▸ WHAT IS REQUIRED: Write the lines of the listing between the line containing "Image resolution: width=1280" and the line containing "point(1010,180)", inclusive, as a JSON list of strings with one string per line, omitting blank lines.
===== DATA SECTION =====
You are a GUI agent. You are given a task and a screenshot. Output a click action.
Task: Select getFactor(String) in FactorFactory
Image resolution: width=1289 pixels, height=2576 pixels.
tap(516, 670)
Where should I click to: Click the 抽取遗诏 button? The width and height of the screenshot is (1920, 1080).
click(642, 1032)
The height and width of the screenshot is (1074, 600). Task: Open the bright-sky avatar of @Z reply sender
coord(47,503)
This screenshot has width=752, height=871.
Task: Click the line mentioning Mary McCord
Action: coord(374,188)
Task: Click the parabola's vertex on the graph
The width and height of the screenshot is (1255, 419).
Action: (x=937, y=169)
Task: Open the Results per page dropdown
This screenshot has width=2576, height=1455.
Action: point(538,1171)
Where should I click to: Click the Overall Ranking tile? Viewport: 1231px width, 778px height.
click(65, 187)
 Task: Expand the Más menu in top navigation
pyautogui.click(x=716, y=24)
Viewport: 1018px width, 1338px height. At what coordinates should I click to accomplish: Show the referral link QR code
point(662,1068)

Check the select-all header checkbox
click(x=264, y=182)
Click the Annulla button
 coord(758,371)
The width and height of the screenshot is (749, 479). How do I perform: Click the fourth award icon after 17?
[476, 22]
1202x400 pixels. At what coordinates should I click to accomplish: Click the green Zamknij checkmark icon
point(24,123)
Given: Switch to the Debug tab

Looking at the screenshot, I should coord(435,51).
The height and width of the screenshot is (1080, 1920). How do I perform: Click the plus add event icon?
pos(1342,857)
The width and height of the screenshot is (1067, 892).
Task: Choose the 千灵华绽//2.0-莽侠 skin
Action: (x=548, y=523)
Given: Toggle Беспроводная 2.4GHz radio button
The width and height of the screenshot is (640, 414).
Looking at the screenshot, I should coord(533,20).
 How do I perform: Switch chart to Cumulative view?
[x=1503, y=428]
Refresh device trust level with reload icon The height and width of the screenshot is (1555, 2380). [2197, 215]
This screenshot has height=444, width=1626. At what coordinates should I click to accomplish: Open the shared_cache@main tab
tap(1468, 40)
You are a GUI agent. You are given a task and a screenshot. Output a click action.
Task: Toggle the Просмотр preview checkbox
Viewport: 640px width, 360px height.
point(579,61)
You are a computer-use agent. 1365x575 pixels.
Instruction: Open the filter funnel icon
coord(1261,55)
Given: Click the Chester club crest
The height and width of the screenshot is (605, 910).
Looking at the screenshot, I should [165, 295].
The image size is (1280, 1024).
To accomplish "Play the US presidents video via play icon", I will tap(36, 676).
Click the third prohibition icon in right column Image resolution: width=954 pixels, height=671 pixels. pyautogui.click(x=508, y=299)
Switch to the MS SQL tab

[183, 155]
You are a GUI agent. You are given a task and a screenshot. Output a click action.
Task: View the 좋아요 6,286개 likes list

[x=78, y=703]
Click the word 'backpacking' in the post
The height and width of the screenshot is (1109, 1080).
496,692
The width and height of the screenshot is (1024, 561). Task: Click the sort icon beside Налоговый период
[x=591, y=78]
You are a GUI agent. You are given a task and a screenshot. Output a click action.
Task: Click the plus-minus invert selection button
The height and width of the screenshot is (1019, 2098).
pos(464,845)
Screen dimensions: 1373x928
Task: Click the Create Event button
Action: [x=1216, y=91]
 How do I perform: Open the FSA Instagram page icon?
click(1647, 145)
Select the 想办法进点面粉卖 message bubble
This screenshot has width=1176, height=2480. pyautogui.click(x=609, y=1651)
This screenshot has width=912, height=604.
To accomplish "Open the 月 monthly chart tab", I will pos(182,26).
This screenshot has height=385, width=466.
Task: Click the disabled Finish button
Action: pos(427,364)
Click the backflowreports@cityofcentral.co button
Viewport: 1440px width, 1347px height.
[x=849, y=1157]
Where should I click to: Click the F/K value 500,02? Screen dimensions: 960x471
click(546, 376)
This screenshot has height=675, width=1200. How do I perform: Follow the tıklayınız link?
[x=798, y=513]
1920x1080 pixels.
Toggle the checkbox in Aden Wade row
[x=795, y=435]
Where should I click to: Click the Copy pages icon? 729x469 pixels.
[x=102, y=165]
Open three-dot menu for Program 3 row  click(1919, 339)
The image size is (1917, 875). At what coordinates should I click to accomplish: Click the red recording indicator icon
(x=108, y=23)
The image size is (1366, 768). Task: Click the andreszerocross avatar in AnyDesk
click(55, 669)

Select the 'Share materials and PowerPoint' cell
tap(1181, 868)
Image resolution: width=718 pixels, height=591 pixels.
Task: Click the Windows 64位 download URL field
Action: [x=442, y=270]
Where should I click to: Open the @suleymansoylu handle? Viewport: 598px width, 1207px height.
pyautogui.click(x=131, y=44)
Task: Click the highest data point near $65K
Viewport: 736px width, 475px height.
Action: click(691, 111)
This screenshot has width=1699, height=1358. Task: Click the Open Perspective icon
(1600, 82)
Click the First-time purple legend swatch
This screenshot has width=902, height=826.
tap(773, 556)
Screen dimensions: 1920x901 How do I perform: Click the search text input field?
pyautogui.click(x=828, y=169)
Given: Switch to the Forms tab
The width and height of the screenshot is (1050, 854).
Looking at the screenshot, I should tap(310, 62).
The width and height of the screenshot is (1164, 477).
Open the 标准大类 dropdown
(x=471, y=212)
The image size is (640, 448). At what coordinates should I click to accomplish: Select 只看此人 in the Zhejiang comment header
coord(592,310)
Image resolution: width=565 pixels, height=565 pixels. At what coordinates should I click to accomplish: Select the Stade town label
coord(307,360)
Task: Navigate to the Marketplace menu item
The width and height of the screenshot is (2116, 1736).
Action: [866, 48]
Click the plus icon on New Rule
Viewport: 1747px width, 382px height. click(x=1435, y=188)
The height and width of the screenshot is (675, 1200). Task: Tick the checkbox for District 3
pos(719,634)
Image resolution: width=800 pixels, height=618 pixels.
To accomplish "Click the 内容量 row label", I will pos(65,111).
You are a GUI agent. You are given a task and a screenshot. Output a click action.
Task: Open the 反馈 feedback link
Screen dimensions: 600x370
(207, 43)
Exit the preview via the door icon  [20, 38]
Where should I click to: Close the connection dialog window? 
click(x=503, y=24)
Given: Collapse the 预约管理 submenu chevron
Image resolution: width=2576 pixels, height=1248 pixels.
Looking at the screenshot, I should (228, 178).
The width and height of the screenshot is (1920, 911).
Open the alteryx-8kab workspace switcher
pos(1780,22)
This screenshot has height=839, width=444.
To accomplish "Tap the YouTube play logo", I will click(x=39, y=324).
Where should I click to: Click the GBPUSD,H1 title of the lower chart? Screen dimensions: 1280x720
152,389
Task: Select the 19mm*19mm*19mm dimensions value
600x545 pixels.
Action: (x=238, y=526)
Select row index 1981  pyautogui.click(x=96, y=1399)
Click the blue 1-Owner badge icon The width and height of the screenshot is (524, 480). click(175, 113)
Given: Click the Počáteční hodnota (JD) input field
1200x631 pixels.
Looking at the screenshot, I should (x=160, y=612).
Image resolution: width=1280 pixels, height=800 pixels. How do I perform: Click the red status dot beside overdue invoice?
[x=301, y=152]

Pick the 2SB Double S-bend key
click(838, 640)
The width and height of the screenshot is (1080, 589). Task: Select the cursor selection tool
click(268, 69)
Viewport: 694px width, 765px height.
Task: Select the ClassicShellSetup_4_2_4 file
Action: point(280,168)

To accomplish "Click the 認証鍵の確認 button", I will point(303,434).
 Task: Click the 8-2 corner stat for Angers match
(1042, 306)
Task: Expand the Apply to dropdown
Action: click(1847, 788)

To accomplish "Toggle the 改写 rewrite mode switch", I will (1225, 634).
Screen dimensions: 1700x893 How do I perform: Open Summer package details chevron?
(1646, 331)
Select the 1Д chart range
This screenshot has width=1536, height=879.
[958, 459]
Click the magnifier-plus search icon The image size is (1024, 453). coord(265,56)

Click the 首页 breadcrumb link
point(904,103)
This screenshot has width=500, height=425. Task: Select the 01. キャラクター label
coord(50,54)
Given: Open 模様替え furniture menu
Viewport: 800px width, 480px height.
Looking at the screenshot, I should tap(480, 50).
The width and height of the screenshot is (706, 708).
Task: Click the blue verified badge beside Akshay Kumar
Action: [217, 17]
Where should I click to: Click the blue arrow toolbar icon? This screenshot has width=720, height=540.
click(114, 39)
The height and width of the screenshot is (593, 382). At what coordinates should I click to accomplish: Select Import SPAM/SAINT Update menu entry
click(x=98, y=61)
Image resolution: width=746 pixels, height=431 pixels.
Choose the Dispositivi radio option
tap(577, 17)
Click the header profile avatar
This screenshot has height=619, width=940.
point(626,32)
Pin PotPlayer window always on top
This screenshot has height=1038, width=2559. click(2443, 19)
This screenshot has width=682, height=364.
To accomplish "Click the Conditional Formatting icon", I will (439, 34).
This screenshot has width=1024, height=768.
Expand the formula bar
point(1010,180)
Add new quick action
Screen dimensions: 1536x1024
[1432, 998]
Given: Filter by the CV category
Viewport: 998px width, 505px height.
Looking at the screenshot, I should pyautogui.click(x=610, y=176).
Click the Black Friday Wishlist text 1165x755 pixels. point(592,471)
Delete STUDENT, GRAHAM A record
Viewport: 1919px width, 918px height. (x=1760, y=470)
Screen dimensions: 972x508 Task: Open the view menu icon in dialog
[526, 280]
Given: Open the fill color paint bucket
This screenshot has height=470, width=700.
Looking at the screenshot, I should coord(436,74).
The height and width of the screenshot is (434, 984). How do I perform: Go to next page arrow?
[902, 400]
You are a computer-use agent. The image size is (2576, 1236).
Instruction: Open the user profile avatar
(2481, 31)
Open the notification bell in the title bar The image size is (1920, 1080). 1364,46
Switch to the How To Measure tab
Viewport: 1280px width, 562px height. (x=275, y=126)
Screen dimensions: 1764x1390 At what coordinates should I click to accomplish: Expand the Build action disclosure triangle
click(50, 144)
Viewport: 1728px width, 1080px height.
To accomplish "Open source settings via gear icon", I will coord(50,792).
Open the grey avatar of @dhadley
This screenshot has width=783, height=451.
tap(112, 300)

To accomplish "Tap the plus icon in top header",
=====
▸ PROBLEM SOLUTION:
[
  "Image resolution: width=1280 pixels, height=800 pixels. How do I perform: Click the red status dot beside overdue invoice?",
  "[x=301, y=152]",
  "Pick the 2SB Double S-bend key",
  "click(838, 640)",
  "The width and height of the screenshot is (1080, 589). Task: Select the cursor selection tool",
  "click(268, 69)",
  "Viewport: 694px width, 765px height.",
  "Task: Select the ClassicShellSetup_4_2_4 file",
  "Action: point(280,168)",
  "To accomplish \"Click the 認証鍵の確認 button\", I will point(303,434).",
  " Task: Click the 8-2 corner stat for Angers match",
  "(1042, 306)",
  "Task: Expand the Apply to dropdown",
  "Action: click(1847, 788)",
  "To accomplish \"Toggle the 改写 rewrite mode switch\", I will (1225, 634).",
  "Screen dimensions: 1700x893 How do I perform: Open Summer package details chevron?",
  "(1646, 331)",
  "Select the 1Д chart range",
  "This screenshot has width=1536, height=879.",
  "[958, 459]",
  "Click the magnifier-plus search icon The image size is (1024, 453). coord(265,56)",
  "Click the 首页 breadcrumb link",
  "point(904,103)",
  "This screenshot has width=500, height=425. Task: Select the 01. キャラクター label",
  "coord(50,54)",
  "Given: Open 模様替え furniture menu",
  "Viewport: 800px width, 480px height.",
  "Looking at the screenshot, I should tap(480, 50).",
  "The width and height of the screenshot is (706, 708).",
  "Task: Click the blue verified badge beside Akshay Kumar",
  "Action: [217, 17]",
  "Where should I click to: Click the blue arrow toolbar icon? This screenshot has width=720, height=540.",
  "click(114, 39)",
  "The height and width of the screenshot is (593, 382). At what coordinates should I click to accomplish: Select Import SPAM/SAINT Update menu entry",
  "click(x=98, y=61)",
  "Image resolution: width=746 pixels, height=431 pixels.",
  "Choose the Dispositivi radio option",
  "tap(577, 17)",
  "Click the header profile avatar",
  "This screenshot has height=619, width=940.",
  "point(626,32)",
  "Pin PotPlayer window always on top",
  "This screenshot has height=1038, width=2559. click(2443, 19)",
  "This screenshot has width=682, height=364.",
  "To accomplish \"Click the Conditional Formatting icon\", I will (439, 34).",
  "This screenshot has width=1024, height=768.",
  "Expand the formula bar",
  "point(1010,180)"
]